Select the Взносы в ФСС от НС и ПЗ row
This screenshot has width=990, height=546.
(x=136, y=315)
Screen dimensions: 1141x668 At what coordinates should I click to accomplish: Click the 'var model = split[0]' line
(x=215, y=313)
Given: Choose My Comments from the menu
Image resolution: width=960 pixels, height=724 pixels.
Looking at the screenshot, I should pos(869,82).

__________________________________________________

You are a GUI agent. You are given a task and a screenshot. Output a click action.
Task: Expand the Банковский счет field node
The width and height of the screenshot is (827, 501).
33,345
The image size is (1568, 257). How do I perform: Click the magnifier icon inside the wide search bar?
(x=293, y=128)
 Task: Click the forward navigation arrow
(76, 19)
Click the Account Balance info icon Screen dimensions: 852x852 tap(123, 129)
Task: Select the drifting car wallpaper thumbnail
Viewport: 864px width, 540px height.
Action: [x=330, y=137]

__________________________________________________

• _TASK DETAILS_
The reply should hold only the lines of the listing above starting at the line containing "The image size" and ending at the line containing "Click the Account", exactly as written.

• _EXPECTED ANSWER_
The image size is (1568, 257). How do I perform: Click the magnifier icon inside the wide search bar?
(x=293, y=128)
 Task: Click the forward navigation arrow
(76, 19)
Click the Account Balance info icon Screen dimensions: 852x852 tap(123, 129)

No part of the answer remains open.